Nasi Tahu and Srepeh Satay
Among the town’s must-try food is nasi tahu, which literally translates as rice and tofu, and is usually enjoyed with srepeh satay. There are two only two warung, or eateries, in Rembang Town where the two are served: Warung Pak No and Warung Bu Slamet.
The first is tucked at a shaded corner next to a Chinese temple in front of an old swallow house in Rembang’s pecinan, or Chinatown. Open in the morning and at night, Pak No and his wife dish up a sweeter kind of nasi tahu than the one at Bu Slamet’s, which is situated on Jalan Wahidin. The tofu in nasi tahu is moderately ground in a mortal vessel together with cayenne pepper, tamarind, and salt. This mixture is then poured on top of warm rice served on a piece of teak leaf. The final touches to the dish are a sprinkle of beansprouts and a dash of lodeh dressing made from boiled vegetables.
But nasi tahu is not complete without srepeh satay. Unlike most satay, srepeh satay’s strips of either the meat, skin, or coagulated blood of chicken are not grilled but steamed, and the sauce is made of basically coconut and cayenne pepper.
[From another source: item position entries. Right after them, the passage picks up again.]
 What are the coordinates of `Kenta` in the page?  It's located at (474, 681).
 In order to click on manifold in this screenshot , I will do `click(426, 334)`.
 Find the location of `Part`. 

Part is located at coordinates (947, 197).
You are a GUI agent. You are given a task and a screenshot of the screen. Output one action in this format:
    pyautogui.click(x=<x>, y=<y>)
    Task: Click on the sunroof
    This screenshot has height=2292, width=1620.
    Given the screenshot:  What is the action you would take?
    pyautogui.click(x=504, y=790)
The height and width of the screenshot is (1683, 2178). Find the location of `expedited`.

The name “srepeh” refers to the flat shape of the chicken meat strips on the stick.
Another special delicacy from Rembang — from Tuyuhan Village, Pancur Subdistrict, to be exact — is lontong tuyuhan. Said to be what the villagers used to peddle out to paddy workers on their farms, lontong tuyuhan is now famous all over Rembang. But, as one seller put it, the real one can only be found at the village of Tuyuhan, because it is the village’s sources of water used in the concoction that gives it the original taste.
Wherever the water comes from, the lontong, or rice cake, in this food comes in a cone shape and has the distinctive aroma of pandanus leaves. It is served with chicken opor and its yellowish sauce of coconut, candlenut, cayenne pepper, bay leaf, lemongrass, cumin, and other spices. Sellers of lontong tuyuhan usually only hand a kendi, or terracotta jug, of water for customers to wash down the meal.
On my last day in Rembang, my friend brought me to Bu Warsih’s warung on Jalan Rembang-Blora to try kelo mrico, a dish using saltwater fish as its main ingredient. Any kind of saltwater fish can be made into kelo mrico. However, it is recommended to use salwater catfish for the firm texture of its meat, making it durable during its long simmering in various acidic fruits as well as rich spices including onion, turmeric, tamarind, galingale, and cayenne pepper.
For a taste of local drink, look for kawis juice. Kawis or kawista is a relatively scarce fruit that can be found around the hilly areas of Central Java’s northern coast. Tasting somewhat similar to cola, the sour fruit is often referred to as the Java Cola. When it is in season, it is usually turned into syrup, jam, soda pop, snacks, and numerous refreshing drinks including the kawis juice.